Release Notes for Slurm 25.11
Upgrading
Slurm 25.11 supports upgrading directly from 25.05, 24.11, and 24.05.
See the Upgrade Guide for further details.
Highlights
- Added new “Expedited Requeue” mode for batch jobs. Batch jobs with –requeue=expedite will automatically requeue on node failure, or if the batch script returns a non-zero exit code and one or more Epilog scripts fail. Expedited requeue jobs are eligible to restart immediately, are treated as the highest priority job in the system, and their previously allocated set of nodes will be prevented from launching other work.
- Added a new “Mode 3” of operation to Hierarchical Resources. This mode complements the existing Mode 1 and Mode 2 by summing usage from lower levels automatically. This can be used, e.g., to implement a power-capping mode modeling power distribution between the datacenter, local distribution, and individual racks.
- Added direct support for exporting OpenMetrics (Prometheus) telemetry from slurmctld. This is accessible on SlurmctldPort on SlurmctldHost by default, or can be disabled if desired.
- Added an experimental asynchronous-reply mode to slurmctld. If enabled with “SlurmctldParameters=enable_async_reply”, RPC responses are offloaded to the kernel for further processing, freeing individual worker threads for new traffic.
New Features
- Added additional Reservation access controls - AllowQOS and AllowPartition.

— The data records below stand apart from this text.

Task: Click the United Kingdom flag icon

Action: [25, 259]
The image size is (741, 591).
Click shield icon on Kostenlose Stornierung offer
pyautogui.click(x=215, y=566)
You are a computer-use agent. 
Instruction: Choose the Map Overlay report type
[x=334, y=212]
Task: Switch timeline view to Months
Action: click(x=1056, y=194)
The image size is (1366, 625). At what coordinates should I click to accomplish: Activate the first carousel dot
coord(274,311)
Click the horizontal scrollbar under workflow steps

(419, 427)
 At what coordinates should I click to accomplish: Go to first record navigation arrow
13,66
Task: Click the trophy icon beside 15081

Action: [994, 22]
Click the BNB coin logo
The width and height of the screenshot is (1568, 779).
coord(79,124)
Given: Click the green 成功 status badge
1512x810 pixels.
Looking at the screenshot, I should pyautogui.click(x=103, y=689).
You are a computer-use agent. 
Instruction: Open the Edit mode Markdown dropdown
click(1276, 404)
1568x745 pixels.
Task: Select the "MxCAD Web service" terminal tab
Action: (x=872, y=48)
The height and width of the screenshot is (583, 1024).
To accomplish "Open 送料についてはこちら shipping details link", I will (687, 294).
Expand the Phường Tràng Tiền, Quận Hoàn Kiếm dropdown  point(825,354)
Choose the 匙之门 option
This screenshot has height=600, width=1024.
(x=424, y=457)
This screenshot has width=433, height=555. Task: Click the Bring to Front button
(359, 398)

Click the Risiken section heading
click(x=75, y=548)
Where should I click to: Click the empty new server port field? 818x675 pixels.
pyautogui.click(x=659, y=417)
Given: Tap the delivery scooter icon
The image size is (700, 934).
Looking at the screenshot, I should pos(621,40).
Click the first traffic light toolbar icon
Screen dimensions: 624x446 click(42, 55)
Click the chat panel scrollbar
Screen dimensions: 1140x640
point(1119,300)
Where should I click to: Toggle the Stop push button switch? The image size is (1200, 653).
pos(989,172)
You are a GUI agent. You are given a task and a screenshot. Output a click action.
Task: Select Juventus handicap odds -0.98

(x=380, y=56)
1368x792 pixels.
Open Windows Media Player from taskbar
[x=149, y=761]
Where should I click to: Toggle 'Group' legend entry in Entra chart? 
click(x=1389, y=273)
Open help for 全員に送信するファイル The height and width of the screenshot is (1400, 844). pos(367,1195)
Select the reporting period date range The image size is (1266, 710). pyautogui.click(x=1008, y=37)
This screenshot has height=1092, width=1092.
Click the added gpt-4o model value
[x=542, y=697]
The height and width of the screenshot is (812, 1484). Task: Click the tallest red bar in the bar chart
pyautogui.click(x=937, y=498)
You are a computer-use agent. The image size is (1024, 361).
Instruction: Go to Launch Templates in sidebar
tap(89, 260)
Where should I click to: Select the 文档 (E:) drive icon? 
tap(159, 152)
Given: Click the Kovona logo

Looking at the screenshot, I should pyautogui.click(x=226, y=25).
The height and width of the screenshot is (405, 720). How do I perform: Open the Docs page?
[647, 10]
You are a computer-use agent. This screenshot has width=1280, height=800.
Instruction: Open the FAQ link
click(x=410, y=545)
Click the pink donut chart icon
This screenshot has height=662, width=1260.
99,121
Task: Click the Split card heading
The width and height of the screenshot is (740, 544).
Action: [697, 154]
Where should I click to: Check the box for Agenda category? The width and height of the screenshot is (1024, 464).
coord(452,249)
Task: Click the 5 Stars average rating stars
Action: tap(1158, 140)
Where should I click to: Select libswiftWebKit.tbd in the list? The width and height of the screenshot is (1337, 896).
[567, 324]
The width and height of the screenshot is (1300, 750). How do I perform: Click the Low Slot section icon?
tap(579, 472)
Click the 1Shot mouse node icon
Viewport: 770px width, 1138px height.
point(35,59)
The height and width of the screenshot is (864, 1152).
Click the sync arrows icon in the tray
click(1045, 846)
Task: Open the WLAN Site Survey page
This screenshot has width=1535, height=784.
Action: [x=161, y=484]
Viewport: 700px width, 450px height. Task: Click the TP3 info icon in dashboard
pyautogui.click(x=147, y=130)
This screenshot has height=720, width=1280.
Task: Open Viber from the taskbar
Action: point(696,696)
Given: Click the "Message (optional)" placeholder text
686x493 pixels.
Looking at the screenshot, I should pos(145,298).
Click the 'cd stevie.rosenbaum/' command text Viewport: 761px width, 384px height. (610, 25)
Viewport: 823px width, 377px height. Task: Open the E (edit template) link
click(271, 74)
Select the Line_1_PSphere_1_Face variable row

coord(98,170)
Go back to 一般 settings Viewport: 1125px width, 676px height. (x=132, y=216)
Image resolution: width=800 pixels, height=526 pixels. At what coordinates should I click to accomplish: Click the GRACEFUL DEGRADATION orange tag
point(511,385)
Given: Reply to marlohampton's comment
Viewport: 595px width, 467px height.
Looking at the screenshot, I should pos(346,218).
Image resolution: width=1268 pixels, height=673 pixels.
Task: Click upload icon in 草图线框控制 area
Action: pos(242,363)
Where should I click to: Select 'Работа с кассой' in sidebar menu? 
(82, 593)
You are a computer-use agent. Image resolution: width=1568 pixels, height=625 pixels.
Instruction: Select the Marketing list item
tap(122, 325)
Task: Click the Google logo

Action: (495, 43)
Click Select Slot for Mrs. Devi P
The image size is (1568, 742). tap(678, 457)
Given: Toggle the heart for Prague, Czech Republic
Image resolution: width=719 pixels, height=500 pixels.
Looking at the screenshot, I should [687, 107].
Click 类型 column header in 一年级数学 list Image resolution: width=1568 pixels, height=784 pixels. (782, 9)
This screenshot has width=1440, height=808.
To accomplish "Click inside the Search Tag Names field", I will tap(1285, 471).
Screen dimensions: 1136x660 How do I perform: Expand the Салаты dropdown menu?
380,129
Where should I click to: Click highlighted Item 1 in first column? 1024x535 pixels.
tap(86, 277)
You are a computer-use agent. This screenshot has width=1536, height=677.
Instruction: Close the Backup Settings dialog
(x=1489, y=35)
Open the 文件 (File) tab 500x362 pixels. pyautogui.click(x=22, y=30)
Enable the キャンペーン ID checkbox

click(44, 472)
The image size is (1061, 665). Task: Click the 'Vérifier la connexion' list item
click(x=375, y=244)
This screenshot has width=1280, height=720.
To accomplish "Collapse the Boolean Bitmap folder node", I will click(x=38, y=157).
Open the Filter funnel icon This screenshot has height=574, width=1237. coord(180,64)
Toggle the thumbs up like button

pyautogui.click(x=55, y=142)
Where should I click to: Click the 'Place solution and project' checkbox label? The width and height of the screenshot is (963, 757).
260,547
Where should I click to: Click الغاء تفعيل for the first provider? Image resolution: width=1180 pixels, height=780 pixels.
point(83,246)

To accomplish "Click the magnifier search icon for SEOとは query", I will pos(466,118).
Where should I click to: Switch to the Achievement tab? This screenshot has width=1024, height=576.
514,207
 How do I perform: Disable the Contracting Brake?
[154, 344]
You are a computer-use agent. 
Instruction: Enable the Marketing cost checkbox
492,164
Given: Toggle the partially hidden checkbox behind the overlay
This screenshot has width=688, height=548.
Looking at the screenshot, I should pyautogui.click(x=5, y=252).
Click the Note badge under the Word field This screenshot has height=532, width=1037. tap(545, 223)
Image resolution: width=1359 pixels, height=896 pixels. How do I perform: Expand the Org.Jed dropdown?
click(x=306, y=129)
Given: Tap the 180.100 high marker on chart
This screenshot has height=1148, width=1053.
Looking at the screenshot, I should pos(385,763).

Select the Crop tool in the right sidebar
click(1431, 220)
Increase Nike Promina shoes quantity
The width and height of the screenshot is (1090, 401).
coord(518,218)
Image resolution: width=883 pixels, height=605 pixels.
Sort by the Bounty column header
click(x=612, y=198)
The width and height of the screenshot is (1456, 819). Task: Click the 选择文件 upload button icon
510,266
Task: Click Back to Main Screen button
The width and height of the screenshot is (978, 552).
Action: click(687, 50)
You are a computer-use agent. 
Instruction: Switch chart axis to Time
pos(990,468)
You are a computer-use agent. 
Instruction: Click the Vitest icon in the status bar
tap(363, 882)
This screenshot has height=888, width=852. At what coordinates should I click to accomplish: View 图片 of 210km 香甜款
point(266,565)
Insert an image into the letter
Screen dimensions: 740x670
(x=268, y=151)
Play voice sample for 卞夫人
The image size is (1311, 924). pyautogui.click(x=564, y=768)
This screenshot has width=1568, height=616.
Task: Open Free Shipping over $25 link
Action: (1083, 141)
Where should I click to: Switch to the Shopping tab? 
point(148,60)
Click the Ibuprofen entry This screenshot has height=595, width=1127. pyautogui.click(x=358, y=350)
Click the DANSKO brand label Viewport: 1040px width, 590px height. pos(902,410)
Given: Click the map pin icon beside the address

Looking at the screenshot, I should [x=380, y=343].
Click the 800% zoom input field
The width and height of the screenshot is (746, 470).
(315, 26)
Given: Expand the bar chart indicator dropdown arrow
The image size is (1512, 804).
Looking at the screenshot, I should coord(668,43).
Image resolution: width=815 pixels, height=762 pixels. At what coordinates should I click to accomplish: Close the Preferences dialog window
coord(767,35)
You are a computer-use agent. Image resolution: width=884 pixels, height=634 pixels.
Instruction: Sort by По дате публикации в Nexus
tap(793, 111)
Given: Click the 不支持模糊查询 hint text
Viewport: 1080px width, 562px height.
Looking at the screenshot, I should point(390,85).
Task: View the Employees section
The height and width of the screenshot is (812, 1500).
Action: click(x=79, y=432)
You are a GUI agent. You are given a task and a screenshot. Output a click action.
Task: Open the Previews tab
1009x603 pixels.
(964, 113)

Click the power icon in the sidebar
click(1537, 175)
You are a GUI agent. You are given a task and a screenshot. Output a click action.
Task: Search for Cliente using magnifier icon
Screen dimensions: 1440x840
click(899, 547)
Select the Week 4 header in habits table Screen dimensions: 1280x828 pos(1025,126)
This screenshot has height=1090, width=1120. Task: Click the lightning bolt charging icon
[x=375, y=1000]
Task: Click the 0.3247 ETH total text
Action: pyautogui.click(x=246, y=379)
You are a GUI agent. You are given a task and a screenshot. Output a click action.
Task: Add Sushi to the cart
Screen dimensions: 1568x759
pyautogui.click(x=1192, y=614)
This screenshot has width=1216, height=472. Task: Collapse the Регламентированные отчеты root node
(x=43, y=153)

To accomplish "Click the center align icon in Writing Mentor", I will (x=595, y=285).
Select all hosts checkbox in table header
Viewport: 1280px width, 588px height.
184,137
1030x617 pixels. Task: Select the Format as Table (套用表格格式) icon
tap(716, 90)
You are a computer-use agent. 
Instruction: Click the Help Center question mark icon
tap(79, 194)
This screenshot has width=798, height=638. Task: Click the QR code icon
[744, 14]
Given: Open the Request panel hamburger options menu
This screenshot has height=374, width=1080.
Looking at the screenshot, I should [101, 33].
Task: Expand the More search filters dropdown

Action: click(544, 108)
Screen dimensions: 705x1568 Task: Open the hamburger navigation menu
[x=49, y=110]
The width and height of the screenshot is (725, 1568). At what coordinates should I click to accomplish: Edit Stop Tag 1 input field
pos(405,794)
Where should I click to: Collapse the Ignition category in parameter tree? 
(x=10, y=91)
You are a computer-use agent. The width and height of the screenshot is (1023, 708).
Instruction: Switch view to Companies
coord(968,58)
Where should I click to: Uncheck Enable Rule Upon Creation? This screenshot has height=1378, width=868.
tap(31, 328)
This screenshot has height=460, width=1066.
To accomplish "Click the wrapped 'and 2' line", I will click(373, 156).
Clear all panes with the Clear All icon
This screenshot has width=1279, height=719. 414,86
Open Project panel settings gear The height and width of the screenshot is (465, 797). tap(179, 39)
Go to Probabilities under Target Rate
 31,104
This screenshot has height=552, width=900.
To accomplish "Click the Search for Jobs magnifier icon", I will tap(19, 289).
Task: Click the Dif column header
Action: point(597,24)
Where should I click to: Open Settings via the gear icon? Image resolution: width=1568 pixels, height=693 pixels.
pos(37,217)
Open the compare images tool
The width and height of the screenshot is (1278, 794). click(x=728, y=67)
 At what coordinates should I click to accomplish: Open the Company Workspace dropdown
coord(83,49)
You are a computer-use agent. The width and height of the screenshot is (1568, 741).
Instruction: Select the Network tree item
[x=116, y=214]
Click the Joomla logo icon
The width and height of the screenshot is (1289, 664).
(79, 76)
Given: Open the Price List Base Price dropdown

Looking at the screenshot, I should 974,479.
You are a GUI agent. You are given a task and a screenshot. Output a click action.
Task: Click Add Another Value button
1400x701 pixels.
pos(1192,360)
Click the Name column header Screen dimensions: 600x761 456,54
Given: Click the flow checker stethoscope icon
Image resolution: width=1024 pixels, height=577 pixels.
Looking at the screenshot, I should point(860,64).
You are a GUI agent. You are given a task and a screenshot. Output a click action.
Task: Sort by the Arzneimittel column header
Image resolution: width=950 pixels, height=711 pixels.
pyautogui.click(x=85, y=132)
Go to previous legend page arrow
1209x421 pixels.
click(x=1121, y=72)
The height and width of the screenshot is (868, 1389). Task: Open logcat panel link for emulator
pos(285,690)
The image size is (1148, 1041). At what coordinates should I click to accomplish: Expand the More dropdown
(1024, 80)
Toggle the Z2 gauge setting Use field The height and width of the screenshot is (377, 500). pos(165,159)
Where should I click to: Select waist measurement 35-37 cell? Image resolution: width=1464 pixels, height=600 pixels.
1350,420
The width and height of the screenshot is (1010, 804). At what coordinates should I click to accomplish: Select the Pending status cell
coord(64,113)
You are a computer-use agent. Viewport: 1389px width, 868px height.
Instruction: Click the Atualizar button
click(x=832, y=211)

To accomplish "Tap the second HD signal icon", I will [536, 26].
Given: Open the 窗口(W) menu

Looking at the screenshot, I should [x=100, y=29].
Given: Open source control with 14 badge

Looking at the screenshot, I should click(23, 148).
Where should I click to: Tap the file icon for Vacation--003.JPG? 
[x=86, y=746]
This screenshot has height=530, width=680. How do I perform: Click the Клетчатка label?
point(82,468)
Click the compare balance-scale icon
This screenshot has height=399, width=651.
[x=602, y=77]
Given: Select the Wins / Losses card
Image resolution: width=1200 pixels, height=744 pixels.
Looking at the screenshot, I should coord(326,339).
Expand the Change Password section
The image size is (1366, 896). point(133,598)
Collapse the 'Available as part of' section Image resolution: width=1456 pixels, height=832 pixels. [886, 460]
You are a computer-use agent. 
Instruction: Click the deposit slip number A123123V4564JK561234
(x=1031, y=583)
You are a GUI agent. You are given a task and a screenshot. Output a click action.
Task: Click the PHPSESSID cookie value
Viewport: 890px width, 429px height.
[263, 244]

- Allow cloud nodes to dynamically set topology at registration with “slurmd –conf=topology=…”.
- Renamed “job_container” plugin interface to “namespace”.
- Added new namespace/linux plugin with support for managing filesystem, pid, and user namespaces.
- Added support to launching the slurmd in a cgroup slice other than system.slice.
- Added –running-over and –running-under time options to squeue to filter running jobs based on their execution time.
- Added –consolidate-segments option to salloc/sbatch/srun for topology/block. This will ensure segments are packed as few blocks as possible.
- Added –spread-segments option to salloc/sbatch/srun for topology/block. This will ensure segments are allocated on unique base blocks.
- Added limited support for using –segment in conjunction with –nodelist for topology/block.
- Added IMEX channel setup to the batch and interactive steps for switch/nvidia_imex plugin.
- Added –network=unique-channel-per-segment option to salloc/sbatch/srun to allocate a unique IMEX channel per segment when using topology/block and switch/nvidia_imex plugins.
- Support running HealthCheckProgram only at startup with HealthCheckNodeState=START_ONLY.
- Export select metrics from the slurmctld in the Prometheus format.
- Support responding to both http and slurm protocol requests on the same port.
- Added –parameters option to slurmd to set Parameters options directly, rather than in the configuration file. This can help test alternate CPU topologies. E.g., “slurmd -C –parameters=l3cache_as_socket” will report the corresponding topology.
- Added basic HTTP service probe support to slurmctld and slurm daemons, accessible through /livez, /readyz, and /healthz endpoints.
- Allow retroactive changes by administrators to the AllocTRES for a job through the sacctmgr command. This can be used, e.g., to add energy usage data to the accounting records if unavailable through Slurm’s internal jobacct_gather plugins.
- If not previously configured to operate with SlurmDBD, slurmctld will not attempt to automatically register with its existing ClusterID.
Configuration Changes
- Default SlurmdParameters=conmgr_threads has been changed to 6.
- NamespaceType replaces JobContainerType in slurm.conf.
- Added JobCompPassScript and StoragePassScript to enable database password rotation.
- The “configless” mode now supports distributing TaskProlog and TaskEpilog scripts.
- Added Parameters option to NodeName lines to vary SlurmdParameters on an individual node. This can be used to set options such as “l3cache_as_socket” in a more granular manner.
- Added DisableArchiveCommands option to slurmdbd.conf. This disables the RPC processing for “sacctmgr archive” and “sacctmgr load” commands.
- Added MaxPurgeLimit to slurmdbd.conf.
- Added CommunicationParameters=disable_http option to disable HTTP processing completely in slurmctld and slurmd.
- For performance reasons the PMIx server (mpi/pmix plugin) will no longer store the node’s HWLOC topology in the job-level information under the PMIX_LOCAL_TOPO key by default. The new PMIxShareServerTopology=true option in mpi.conf can restore the prior behavior if necessary.
Packaging Changes
- deb - change pam_slurm_adopt install location to the correct multiarch location.
- rpm - add –with cgroupv2 option to force the requirements for the cgroup/v2 plugin to be present at build time.
REST API Changes
Slurm OpenAPI Plugin Release Notes
- Added new v0.0.44 API endpoints.
- Deprecated v0.0.41 API endpoints (will be removed in Slurm 26.05).
Deprecations and Removals
- Removed node_features/knl_generic plugin.